Information given
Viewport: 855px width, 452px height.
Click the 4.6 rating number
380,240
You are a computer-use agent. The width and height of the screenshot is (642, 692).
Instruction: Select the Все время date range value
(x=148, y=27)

Your objective
Without altering a single character, write out every record above.

Expected output
Viewport: 855px width, 452px height.
Click the 4.6 rating number
380,240
You are a computer-use agent. The width and height of the screenshot is (642, 692).
Instruction: Select the Все время date range value
(x=148, y=27)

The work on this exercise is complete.